Concordo 100% com você, Sergio. O melhor cinema é mesmo feito naquelas ilhotas à esquerda do continente europeu, assim como o melhor teatro. Amei o Exótico Hotel Marigold!
A expressão é exatamente essa, Sergio.
” Que maravilha de filme ” Fabuloso.
É aquele tipo de filme que nunca vamos nos esquecer.
Como foi bom rever Maggie Smith e Judi Dench juntas novamente. Essas duas jóvens-idosas-senhoras, elas arrasam, deslumbram.
O fabuloso Tom Wilkinson, Bill Nighy, Ronald Pickup, Penelope Wilton, Celia Imrie, todos estão muitíssimo bem, maravilhosos.
Gostei muito tbm do personagem do Dev Patel.
“quando serei operada? Há uma lista de 6 meses de espera… na minha idade não posso fazer planos tão longos… nem sequer compro bananas verdes …”
“Não como aquilo que não consigo pronunciar”.
“Será que viajamos para tão longe para nos permitirmos chorar ?”
“De que adianta um casamento onde nada é compartilhado ?”
“Voce é um poço de negatividade infinita, se recusa a ver qualquer tipo de luz e alegria mesmo estando diante de seu nariz ” .
Quando a Jean sabe que o Grahan é gay, foi a gôta d’agua. Ficou ainda mais azêda e amarga e teve de ouvir isso.
“No final tudo vai dar certo e se não der, acredite, é porque o final ainda não chegou”.
São apenas alguns de tantos diálogos lindos existentes neste filme . Assim como esta pérola que voce cita no início do texto.
” O que o senhor vê neste país que eu não vejo” ?
” Vejo as luzes , as cores, os sorrisos . O modo de as pessôas verem a vida como um privilégio e não como um direito. ”
Lindo demais .
Que transformação maravilhosa da Muriel.
Fiz uma cópia deste filme ,(DVD) não pensei duas vezes. Vou querer revê-lo outras tantas vezes.

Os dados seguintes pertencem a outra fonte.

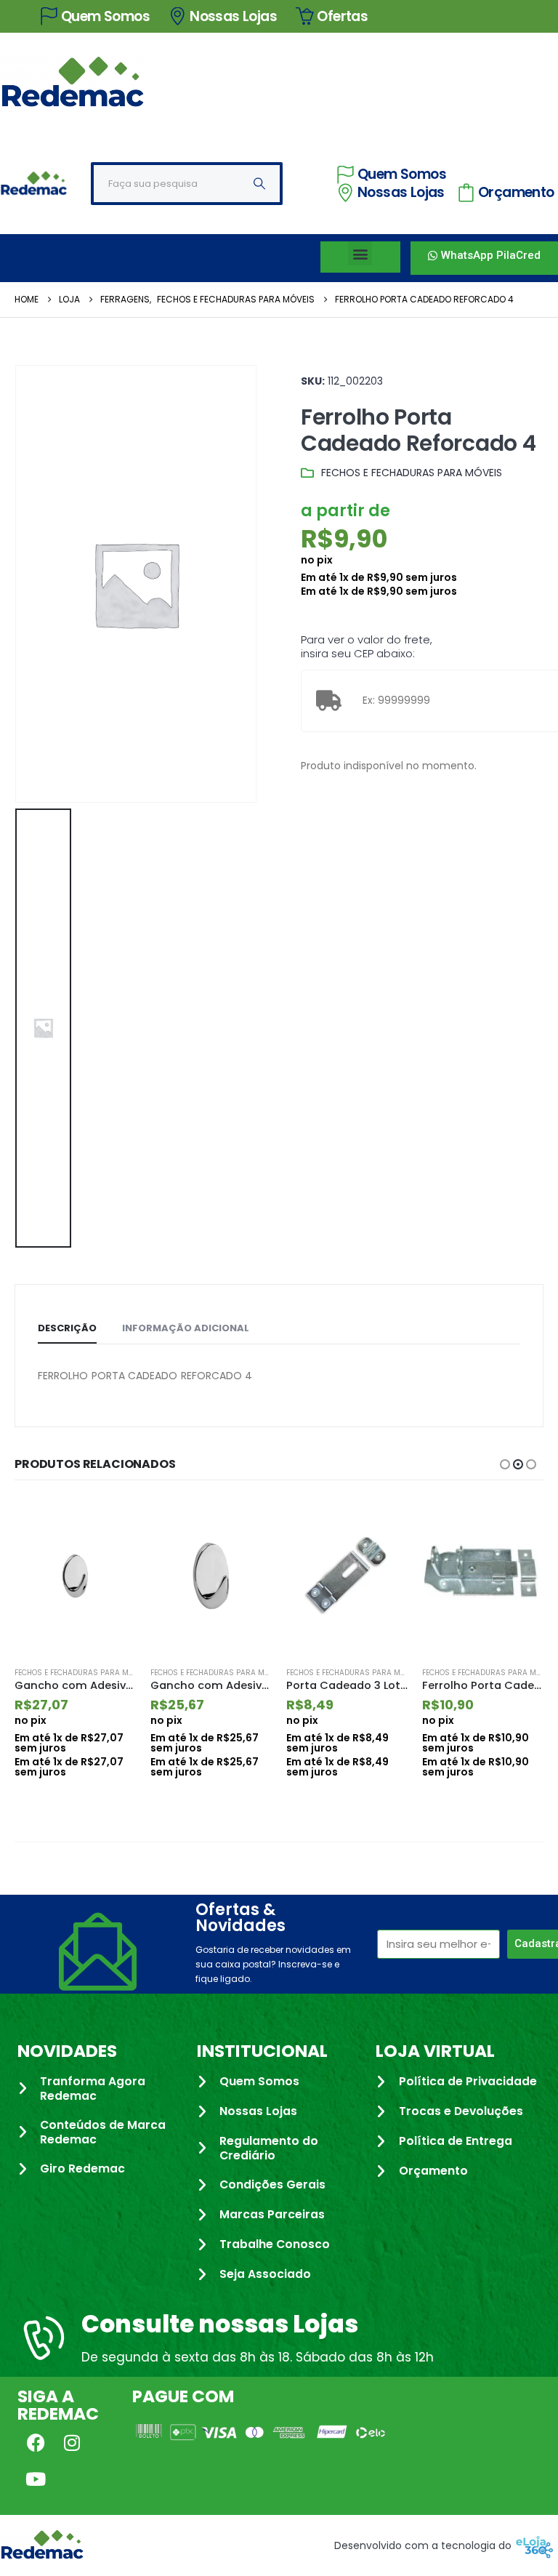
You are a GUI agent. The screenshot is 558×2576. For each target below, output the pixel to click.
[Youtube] (35, 2479)
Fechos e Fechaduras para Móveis (411, 472)
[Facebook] (35, 2443)
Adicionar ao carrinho (112, 1522)
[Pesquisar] (259, 183)
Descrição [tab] (67, 1328)
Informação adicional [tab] (185, 1328)
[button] (360, 253)
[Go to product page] (75, 1576)
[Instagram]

Sim, em tempo: “O topo da montanha”. Lembra?
Um filme para sempre !!
Abraços !!
Só ontem vi o filme, Sérgio, e adorei! Já postei o meu comentário, incluindo um link directo para aqui.
Grande abraço, amigo!
Vim atrás do Sérgio e do Rato e posso dizer que também adorei.
O melhor cinema que se faz actualmente é das Ilhas Britânicas, não tenho dúvida.
Um filme maravilhoso e compartilho sua descrição!